Federated Multimodal Learning with Dual Adapters and Selective Pruning for Communication and Computational Efficiency
This addresses the trade-off between model personalization and generalization for scalable real-world Federated Learning applications, though it is incremental.
The paper tackles the challenge of heterogeneous data distributions in Federated Learning, which leads to suboptimal global models, by proposing a dual-adapter framework with selective pruning. It achieves higher test accuracy, lower performance variance, improved worst-case performance, and reduces communication and computation costs in experiments on vision and language tasks.

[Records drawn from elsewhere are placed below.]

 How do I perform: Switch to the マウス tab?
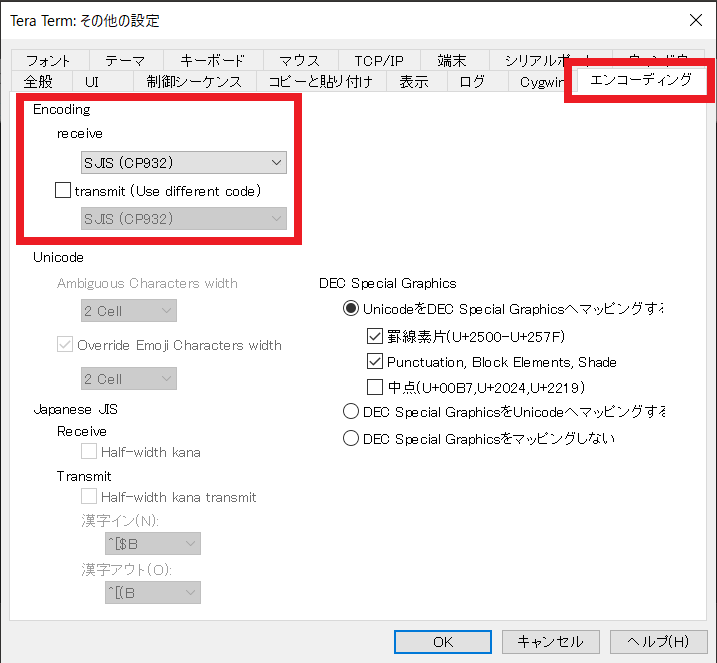coord(299,60)
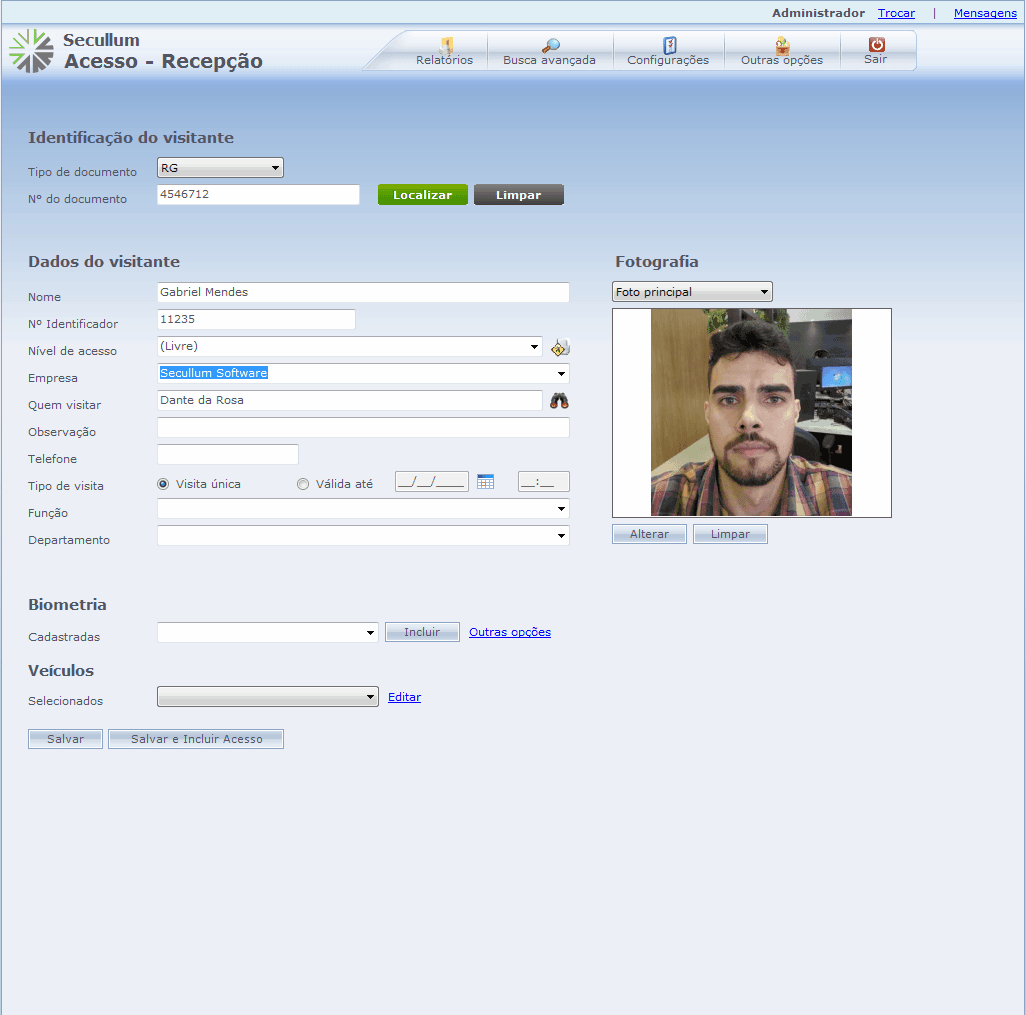
Task: Click the Trocar user link
Action: tap(896, 13)
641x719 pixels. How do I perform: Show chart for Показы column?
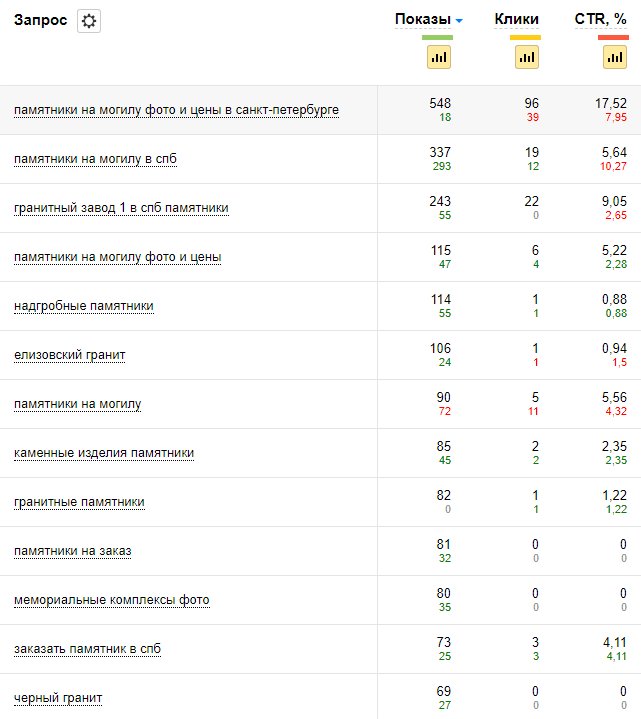click(438, 58)
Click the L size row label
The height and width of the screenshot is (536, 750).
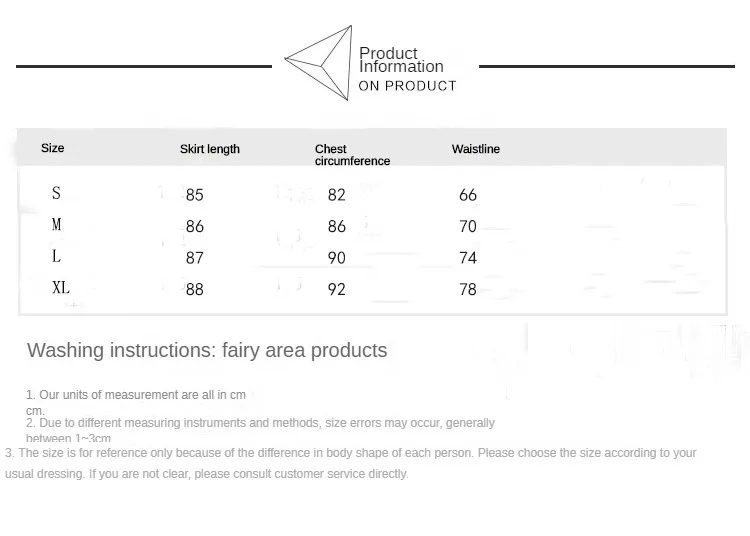(56, 256)
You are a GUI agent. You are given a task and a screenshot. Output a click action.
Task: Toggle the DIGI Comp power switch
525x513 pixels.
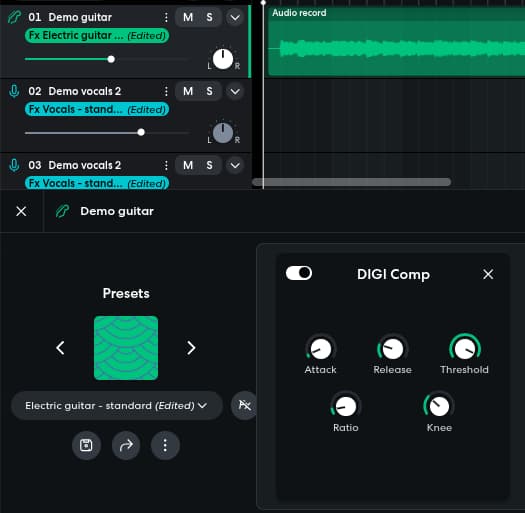pyautogui.click(x=299, y=273)
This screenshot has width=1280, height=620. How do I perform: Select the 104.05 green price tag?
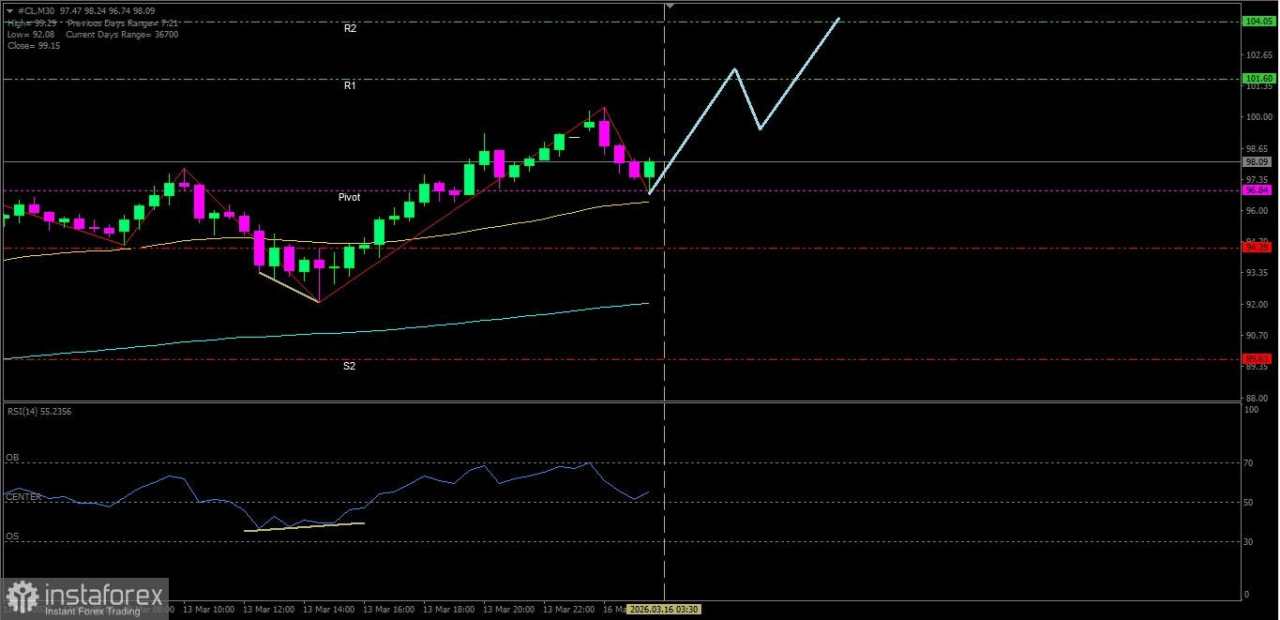click(x=1257, y=20)
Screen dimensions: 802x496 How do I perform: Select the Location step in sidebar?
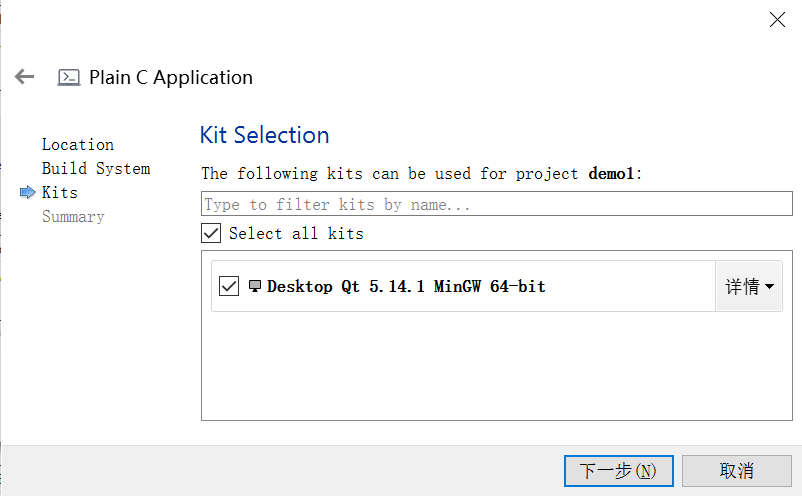[x=78, y=145]
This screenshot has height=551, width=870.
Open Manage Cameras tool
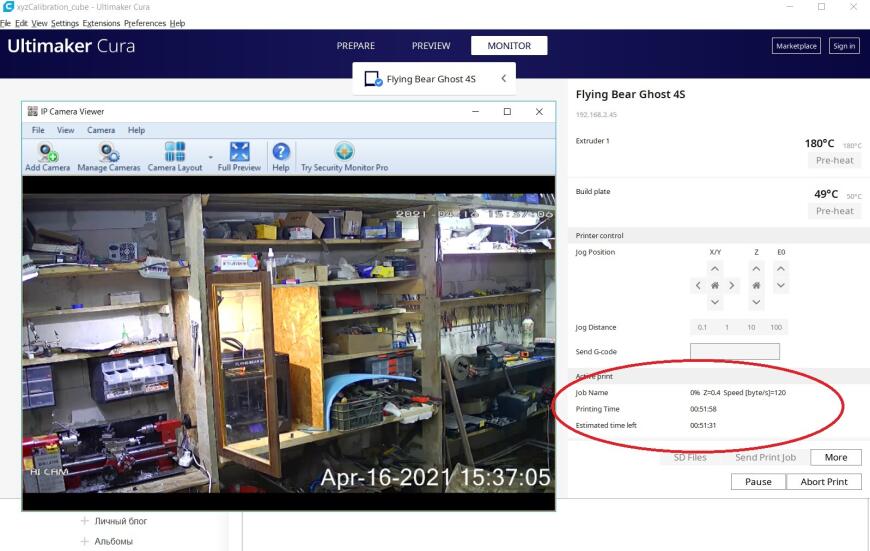click(x=109, y=156)
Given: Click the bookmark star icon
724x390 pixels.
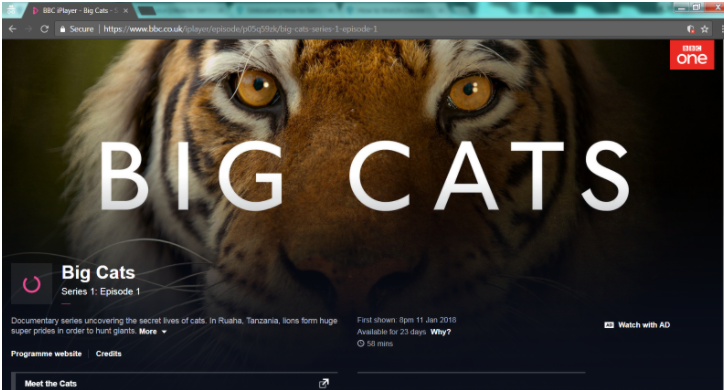Looking at the screenshot, I should [705, 29].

Federated Learning (FL) enables collaborative learning across distributed clients while preserving data privacy. However, FL faces significant challenges when dealing with heterogeneous data distributions, which can lead to suboptimal global models that fail to generalize across diverse clients. In this work, we propose a novel framework designed to tackle these challenges by introducing a dual-adapter approach. The method utilizes a larger local adapter for client-specific personalization and a smaller global adapter to facilitate efficient knowledge sharing across clients. Additionally, we incorporate a pruning mechanism to reduce communication overhead by selectively removing less impactful parameters from the local adapter. Through extensive experiments on a range of vision and language tasks, our method demonstrates superior performance compared to existing approaches. It achieves higher test accuracy, lower performance variance among clients, and improved worst-case performance, all while significantly reducing communication and computation costs. Overall, the proposed method addresses the critical trade-off between model personalization and generalization, offering a scalable solution for real-world FL applications.